The availability of a reputation system also discourages people to actually explain themselves by being able to let off steam or ignore cognitive dissonance by downvoting someone with a single mouse click.

True, but I think you have missed a positive incentive for response that is created by the reputation system in addition to the negative ones—a post/comment with a bad argument or worse creates an opportunity to win karma by writing a clear refutation, and I frequently see such responses being highly upvoted.

The initial population of a community might have been biased about something and the reputation system might provide a positive incentive to keep the bias and a negative incentive for those who disagree.

This is a problem, but based purely on my subjective experience it seems that people are more than willing to upvote posts that try to shatter a conventional LessWrong belief, and do so with good argumentation.

ScottMessick 1 Nov 2012 5:38 UTC
6 points
0
in reply to: JoshuaZ’s comment on: Proofs, Implications, and Models
I’m not going to say they haven’t been exposed to it, but I think quite few mathematicians have ever developed a basic appreciation and working understanding of the distinction between syntactic and semantic proofs.

Model theory is, very rarely, successfully applied to solve a well-known problem outside logic, but you would have to sample many random mathematicians before you could find one that could tell you exactly how, even if you restricted to only asking mathematical logicians.
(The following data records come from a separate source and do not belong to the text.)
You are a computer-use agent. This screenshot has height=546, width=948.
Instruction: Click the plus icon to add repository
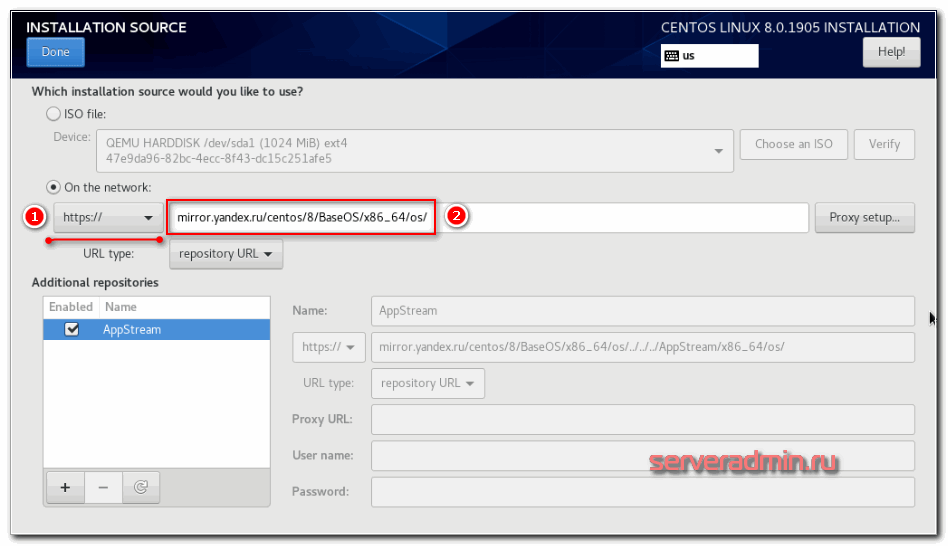(x=65, y=487)
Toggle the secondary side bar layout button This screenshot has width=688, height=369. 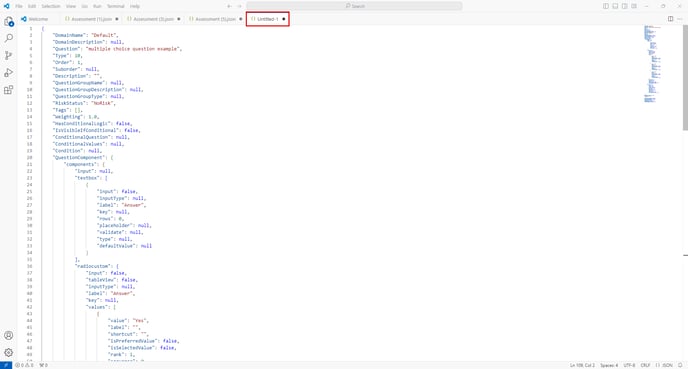[x=624, y=6]
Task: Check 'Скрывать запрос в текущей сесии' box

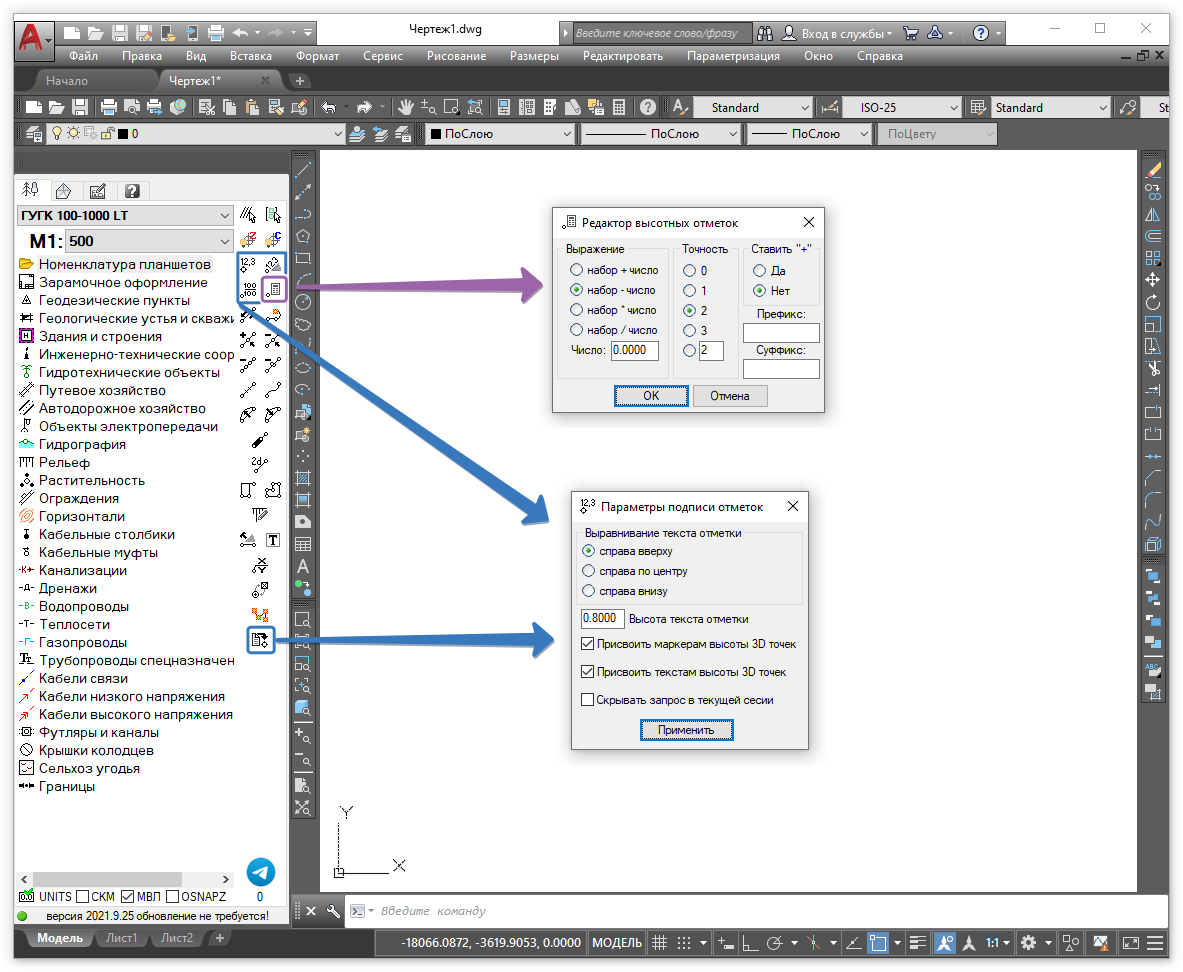Action: click(x=588, y=700)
I’d like to add that in the overwhelming majority of academic research in mathematical logic, the syntax-semantics distinction is not at all important, and syntax is suppressed as much as possible as an inconvenient thing to deal with. This is true even in model theory. Now, it is often needed to discuss formulas and theories, but a syntactical proof need not ever be considered. First-order logic is dominant, and the completeness theorem (together with soundness) shows that syntactic implication is equivalent to semantic implication.

If I had to summarize what modern research in mathematical logic is like, I’d say that it’s about increasingly elaborate notions of complexity (of problems or theorems or something else), and proving that certain things have certain degrees of complexity, or that the degrees of complexity themselves are laid out in a certain way.

There are however a healthy number of logicians in computer science academia who care a lot more about syntax, including proofs. These could be called mathematical logicians, but the two cultures are quite different.

(I am a math PhD student specializing in logic.)

ScottMessick 17 Jun 2012 2:49 UTC
6 points
in reply to: Paul Crowley’s comment on: Neil deGrasse Tyson on Cryonics
I think you may be missing a silent majority of people who passively judge cryonics as unlikely to work, and do not develop strong feelings or opinions about it besides that, because they have no reason to. I think this category, together with “too expensive to think about right now”, forms the bulk of intelligent friends with whom I’ve discussed cryonics.

ScottMessick 21 Jan 2012 23:47 UTC
6 points
in reply to: mwengler’s comment on: The Singularity Institute’s Arrogance Problem
Yes, and isn’t it interesting to note that Robin Hanson sought his own higher degrees for the express purpose of giving his smart contrarian ideas (and way of thinking) more credibility?

ScottMessick 23 Oct 2012 3:29 UTC
4 points
in reply to: magfrump’s comment on: 2012 Less Wrong Census Survey: Call For Critiques/Questions

I continue to be surprised (I believe I commented on this last year) that under “Academic fields” pure mathematics is not listed on its own; it is also not clear to me that pure mathematics is a hard science; relatedly, are non-computer science engineering folk expected to write in answers?

I second this: please include pure mathematics. I imagine there are a fair few of us, and there’s no agreed upon way to categorize it. I remember being annoyed about this last year. (I’m pretty sure I marked “hard sciences”.)